» **Exercício proposto**: No texto sobre Dom António Francisco, explique em que consistia o contraste entre o seu louvor ao sacerdócio e as primeiras apreciações do Papa Francisco sobre os sacerdotes. Responda em uma a três frases.

Por outro lado, como em tempos Rui Osório escrevia que, se Dom António não fosse o profeta, ao menos que fosse o salmista, a passagem de Dom António pela Igreja portuense constituiu um verdadeiro salmo de louvor ao sacerdócio, cantável pelo prelado em festas jubilares, ordenações sacerdotais, celebrações exequiais ou em outras homenagens públicas – no que contrastava com as primeiras apreciações do Papa Francisco sobre os sacerdotes (A princípio, o Papa parecia tudo exigir dos sacerdotes e dos bispos). E foi um salmo de louvor pelo bem que tantos e tantas – sacerdotes, diáconos, consagrados, consagradas, catequistas, leigos e leigas – têm feito pela Igreja e pelas demais instituições na diocese. E foi um salmo de incómodo e denúncia pela sorte dos pobres, pelos efeitos da crise, pela dificuldade da Igreja em ser coerente com a sua doutrina, em especial com a sua doutrina social. E foi sobretudo o salmo da esperança no mundo que há de vir como resultado duma “Igreja bela, verdadeira casa de família, sensível, fraterna, acolhedora e sempre a caminho, mãe comovida com as dores e alegrias dos seus filhos e filhas, cada vez menos em casa, cada vez mais fora de casa, a quem deve fazer chegar e saber envolver na mais simples e comovente notícia do amor de Deus. Como disse, de modo extraordinariamente belo e sucinto o Papa Francisco, em Fátima: ‘o rosto jovem e belo da Igreja, que brilha quando é missionária, acolhedora, livre, fiel, pobre de meios e rica no amor’.” (cf Dom António Francisco, Homilia na Missa da Peregrinação Diocesana a Fátima, 9.9.2017).
Foi o Bispo que se apresentava publicamente como feliz, sentia que Deus o acompanhava com a chamada graça de estado (pela qual Deus disponibiliza os meios para enfrentar as dificuldades e ultrapassar as incapacidades pessoais) e que entendia a entrega e dedicação como naturais: “convencidos de que temos que fazer as coisas, fazemo-las”, dizia.
Deus o recompense e, se Lhe aprouver, faça brilhar diante de todos a sua santidade e entrega de vida!

» **Dados recolhidos**:
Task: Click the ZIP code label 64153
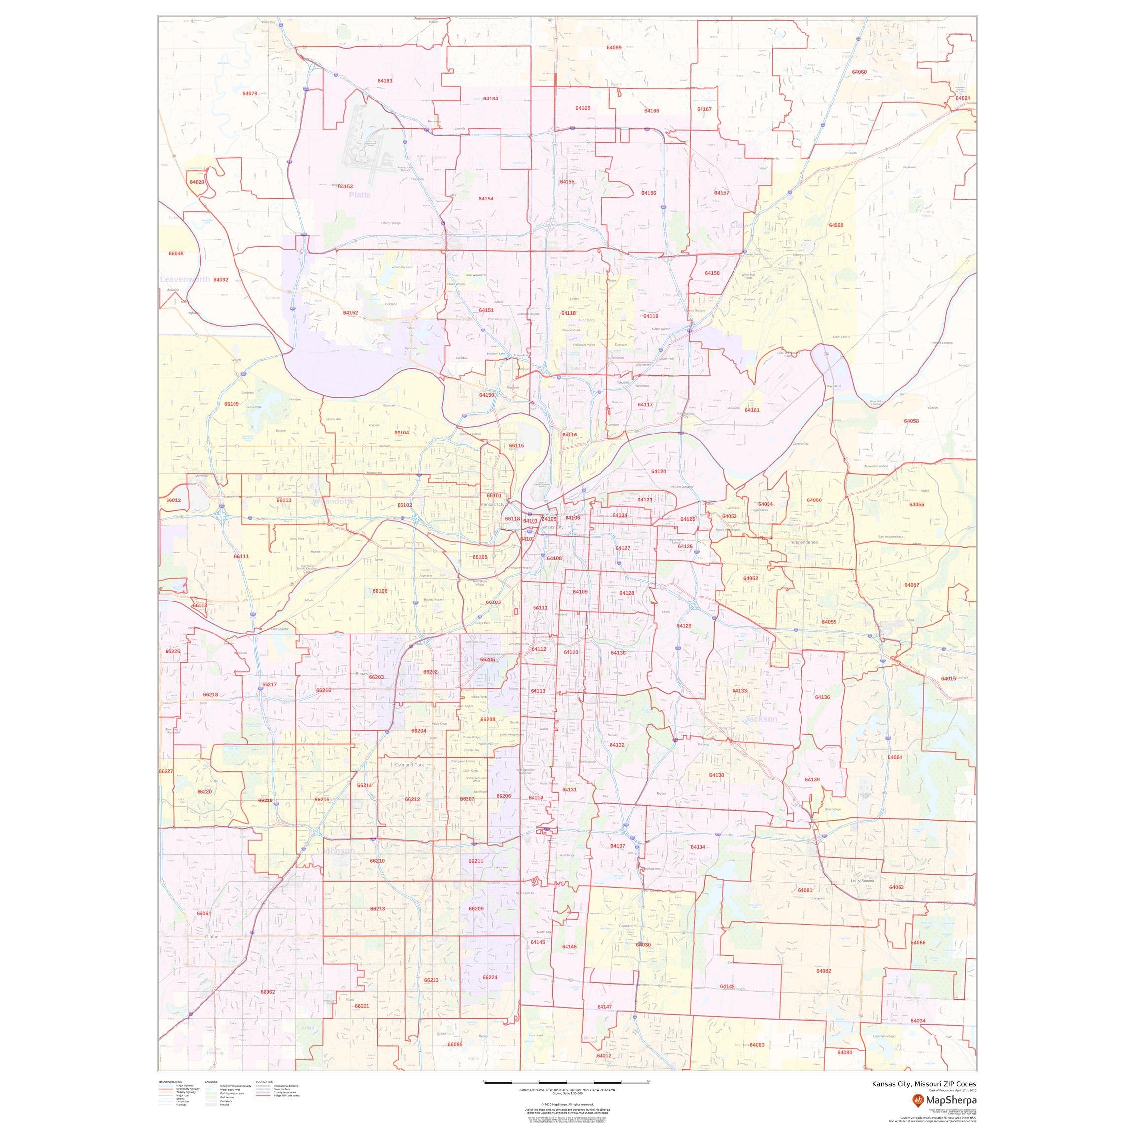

» **Resposta ao exercício**: Dom António fazia da sua passagem pela Igreja portuense um salmo de louvor ao sacerdócio. Esse louvor ecoava em festas jubilares, ordenações sacerdotais, celebrações exequiais e outras homenagens públicas. Já o Papa Francisco, a princípio, parecia tudo exigir dos sacerdotes e dos bispos.